А еще через день люди видели, как зловредный и важный глава муниципального образования «Южнорусское Овчарово» Сергей Иванович Мун (по прозвищу Ким Ир Сен) средь бела дня открыл люк канализации в центральной, благоустроенной части деревни, и прямо в голубой рубахе и в галстуке залез туда - с подушкой, одеялом и тарелкой котлет – сообщив подданным, что у него дела. До самого вечера никто не осмеливался извлечь Ким Ир Сена из люка, а вечером он вылез оттуда сам, недоумевающий, смущенный и помятый. Мы не видели, как он лез в люк, но стали свидетелями его вылезания, и это зрелище поразило нас; мы как раз проезжали через центр деревни, а быстро там не разгонишься, потому что в Южнорусском Овчарове все ходят прямо посреди дороги – и собаки, и кошки, и люди, и на скорости два с половиной километра в час мы увидели растерянную толпу овчаровцев, и подумали даже, что кто-то умер, и, конечно, остановились узнать подробности; к счастью, все оказались живы, несмотря на то, что зрелище было умереть не встать; действительно, очень странно видеть, как начальник деревни выползает на тротуар из дырки в земле, а затем, даже не отряхнув с себя прах и тлен, садится в микроавтобус и уезжает прочь.
Мысль о топляке к тому времени уже прочно завладела нашими головами. Более других фактов нас интриговало то обстоятельство, что за очень короткое время тяжеленный брус оказался так далеко от места своей первой ночёвки. Внезапно нам захотелось удостовериться, лежит ли он до сих пор в кустах возле водонапорки, куда оттащил его электрик. Проводив глазами микроавтобус с Ким Ир Сеном, мы изменили наши предыдущие планы и поехали на Восьмой квартал. Обследовав кусты, мы не нашли там бруса, однако прямо от кустов, через поляну с лохматыми одуванчиками и сиротской мать-и-мачехой, шла ровная и узкая полоса мятой травы: если этот след не был оставлен топляком, то чем же еще? Ведомые полосой, мы вышли к зарослям шиповника подле чьего-то недостроенного дома с обвалившейся стеной второго этажа и сразу же увидели то, что искали. Беспризорный, он валялся на куче строительного мусора, попирая собой битые шлакоблоки. Стянуть его вниз стоило некоторого труда, потому что топляк потащил за собой и шлакоблочный лом, и пыль, и прах. Тем не менее, он сдался практически без боя и улёгся у наших ног, явив топорную надпись.
Никакой «ебной п» там не оказалось.
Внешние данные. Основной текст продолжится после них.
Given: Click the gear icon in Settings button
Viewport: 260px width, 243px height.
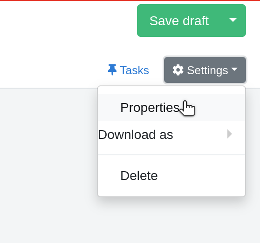Looking at the screenshot, I should tap(178, 70).
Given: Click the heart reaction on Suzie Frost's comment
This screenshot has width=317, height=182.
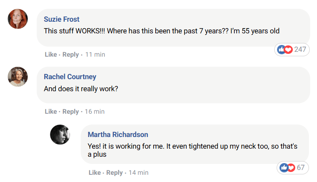Looking at the screenshot, I should pos(288,49).
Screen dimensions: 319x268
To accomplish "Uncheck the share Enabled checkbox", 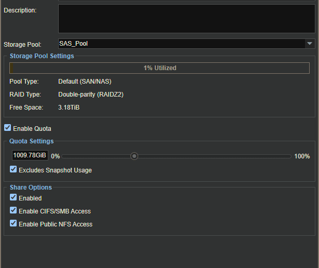I will click(x=13, y=197).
На топляке было вырублено слово «алочка». Молчаливые и задумчивые, мы перенесли брус в машину, транспортировали к себе во двор и осторожно, изо всех сил стараясь не ругаться – ни на мешавших нам собак, ни на капризную садовую калитку - доставили его в сад, к колодцу. А потом, взяв поводки и пригласив псов на прогулку, пошли искать обрезок с текстом про ебную пэ.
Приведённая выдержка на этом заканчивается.